Bir topluluğa grup diyebilmek için, yan yana veya bir arada bulunmaları yeterli değildir. Grupların oluşması ve varlığını sürdürebilmesi için mutlaka üyeleri arasında bir iletişim ve etkileşimin bulunması gerekir. Diğer yandan "grup" diye adlandırılan sosyal varlıklar; genel bir deyişle insanların "iletişim davranışı"nı etkilemektedir. İletişim yoksa, grup yoktur, sadece bir yığın veya kalabalık vardır.

Gruplarda iletişim, “bir grup olarak hareket etme özelliği kazanmış kişiler” arasında gerçekleşmektedir.
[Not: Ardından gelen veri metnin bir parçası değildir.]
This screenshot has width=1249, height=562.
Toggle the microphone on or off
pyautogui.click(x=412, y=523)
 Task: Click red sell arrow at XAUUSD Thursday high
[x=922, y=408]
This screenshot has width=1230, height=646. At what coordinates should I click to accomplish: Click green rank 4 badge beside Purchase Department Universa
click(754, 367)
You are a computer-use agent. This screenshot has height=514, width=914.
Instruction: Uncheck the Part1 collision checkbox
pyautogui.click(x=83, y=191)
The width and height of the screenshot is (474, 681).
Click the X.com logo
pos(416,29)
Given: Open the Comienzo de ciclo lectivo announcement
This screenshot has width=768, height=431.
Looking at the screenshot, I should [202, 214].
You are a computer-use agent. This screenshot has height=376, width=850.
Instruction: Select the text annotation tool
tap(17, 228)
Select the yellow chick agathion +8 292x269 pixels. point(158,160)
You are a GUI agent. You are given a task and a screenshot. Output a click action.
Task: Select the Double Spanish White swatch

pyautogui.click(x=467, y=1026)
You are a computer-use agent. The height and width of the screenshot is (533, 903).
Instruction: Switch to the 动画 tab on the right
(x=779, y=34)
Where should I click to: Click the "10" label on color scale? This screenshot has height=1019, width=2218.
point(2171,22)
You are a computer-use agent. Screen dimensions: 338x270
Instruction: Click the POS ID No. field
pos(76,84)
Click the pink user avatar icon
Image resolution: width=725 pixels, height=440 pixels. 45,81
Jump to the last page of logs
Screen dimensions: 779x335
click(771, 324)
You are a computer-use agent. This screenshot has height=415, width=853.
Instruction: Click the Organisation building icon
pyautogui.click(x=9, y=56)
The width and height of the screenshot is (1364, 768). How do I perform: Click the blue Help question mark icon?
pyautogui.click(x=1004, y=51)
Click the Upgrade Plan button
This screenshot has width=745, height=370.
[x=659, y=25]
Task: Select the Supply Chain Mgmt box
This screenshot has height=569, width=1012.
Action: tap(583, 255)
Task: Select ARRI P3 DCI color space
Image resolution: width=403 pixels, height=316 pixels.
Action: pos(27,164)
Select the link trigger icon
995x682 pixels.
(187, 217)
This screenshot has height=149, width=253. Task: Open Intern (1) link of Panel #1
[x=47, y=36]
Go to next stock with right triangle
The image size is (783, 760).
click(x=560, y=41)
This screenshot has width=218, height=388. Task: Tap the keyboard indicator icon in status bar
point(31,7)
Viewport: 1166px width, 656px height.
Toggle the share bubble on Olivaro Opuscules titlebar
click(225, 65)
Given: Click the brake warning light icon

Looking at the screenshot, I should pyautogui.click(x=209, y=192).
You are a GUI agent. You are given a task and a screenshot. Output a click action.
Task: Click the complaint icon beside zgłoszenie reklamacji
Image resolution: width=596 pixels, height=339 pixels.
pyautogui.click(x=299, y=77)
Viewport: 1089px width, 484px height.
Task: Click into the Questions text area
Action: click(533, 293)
Grubun ortak özellikleri, grup iletişiminin yoğunluğunu, içeriğini ve akışını büyük ölçüde belirlemektedir. Grup iletişimi de kişilerarası iletişimde olduğu gibi, aynı mekânı paylaşma ve yüz yüze gerçekleşme özelliklerini taşır. Gruplar iletişimlerini yüz yüze kurabilecekleri gibi, iletişim teknolojileri aracılığıyla da kurabilirler. Telekonferans teknikleriyle gerçekleştirilen iletişim, grup içi ve gruplar arası iletişimin bir aracı kullanılarak gerçekleştirilmesine güzel iyi bir örnektir.

Grup iletişimi, grup içi ilişkileri düzenleyen, grubu koordine eden ve grup normlarını belirleyip yayan bir iletişim türüdür. Bu sayede bireyler arasında koordinasyon sağlanmakta, otorite ve normlar tanımlanmakta, çevreyle veri alışverişi gerçekleştirilmektedir. Grup iletişimini etkileyen en önemli faktör grubun özellikleridir. Grubun özelliklerine göre kendine has iletişim yapısı oluşur ve grup üyeleri içinde yer aldıkları bu yapıya ters düşmemek için zorunluluğu olan veya olmayan iletişim kurallarına ve biçimine uymaya özen gösterirler.

İletimin gerçekleşme biçimi ve insani ilişkiler bakımından grupları, birincil ve ikincil gruplar olmak üzere iki kategoride değerlendirebiliriz. Birincil grup belli, tek veya birkaç amacı gerçekleştirmeye yönelik olmayıp; onun yerine bireylerin toplam yaşamıyla ilgili olarak destek ve anlayış temeli üzerine kurulmuştur. Bu nedenle aile ve arkadaş çevresi gibi birincil gruplarda ilişkiler kişisel ve senli benli (enformel) gerçekleşir.

Günlük yaşamda insanlar aynı zamanda ikincil gruplarda yer alırlar. İkincil gruplar geçicidir; amaçları değişir; yapıları ve rolleri gevşekçe tanımlanmıştır; birincil amaçları belli bir görevi tamamlamak değildir; paylaşılan eylem veya bağdan geçerek ortak tatmine ulaşmaktır. İkincil gruplarda sayı genellikle daha fazladır; ilişki kişisel, yakın ilişki değil, resmi sizli bizli (kurumsal, formel bir yapıda) ilişkilerdir.